HOW TO COMPLETE THIS TASK. Under this line are the records; repeat exactly the lines starting at the one containing "Given: Pick the Sketcher workbench entry" and ending at the one containing "Task: Click the (Default) string value icon", omitting pictures.
##### EXERCISE INPUTS
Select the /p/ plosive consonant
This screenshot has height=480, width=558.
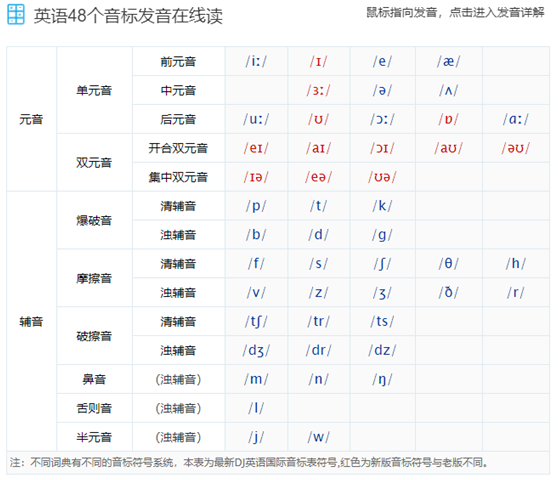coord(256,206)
##########
##### EXERCISE INPUTS
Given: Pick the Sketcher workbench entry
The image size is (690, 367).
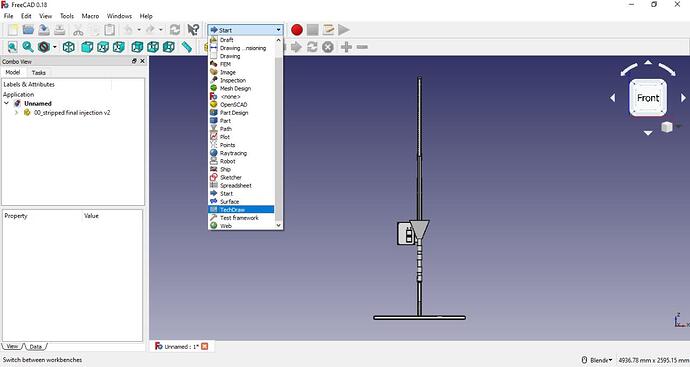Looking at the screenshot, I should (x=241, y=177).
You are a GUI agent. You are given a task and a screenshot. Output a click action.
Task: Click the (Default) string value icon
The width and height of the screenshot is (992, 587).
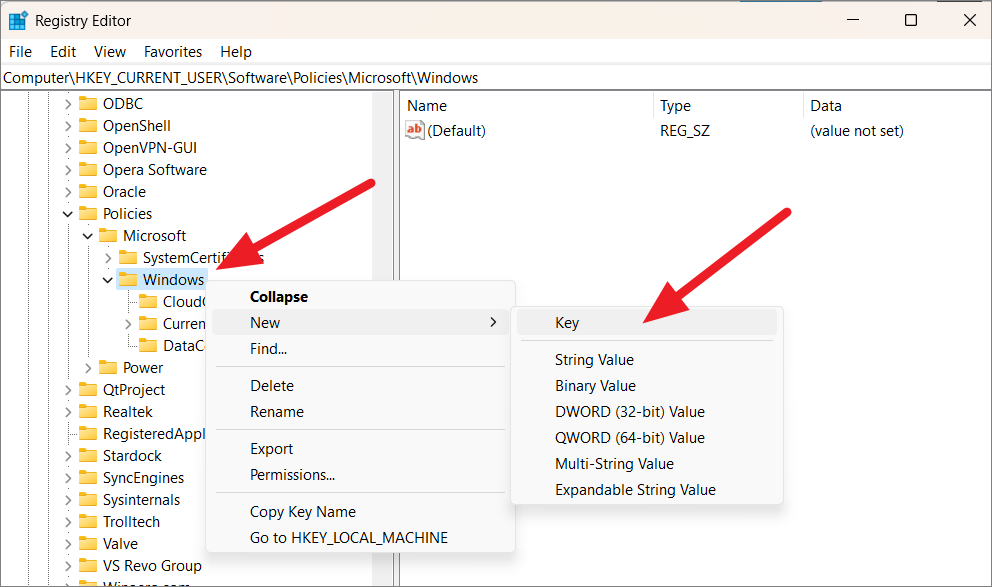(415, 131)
##########
EXERCISE SOLUTION.
Given: Pick the Sketcher workbench entry
The image size is (690, 367).
Looking at the screenshot, I should (x=241, y=177).
You are a GUI agent. You are given a task and a screenshot. Output a click action.
Task: Click the (Default) string value icon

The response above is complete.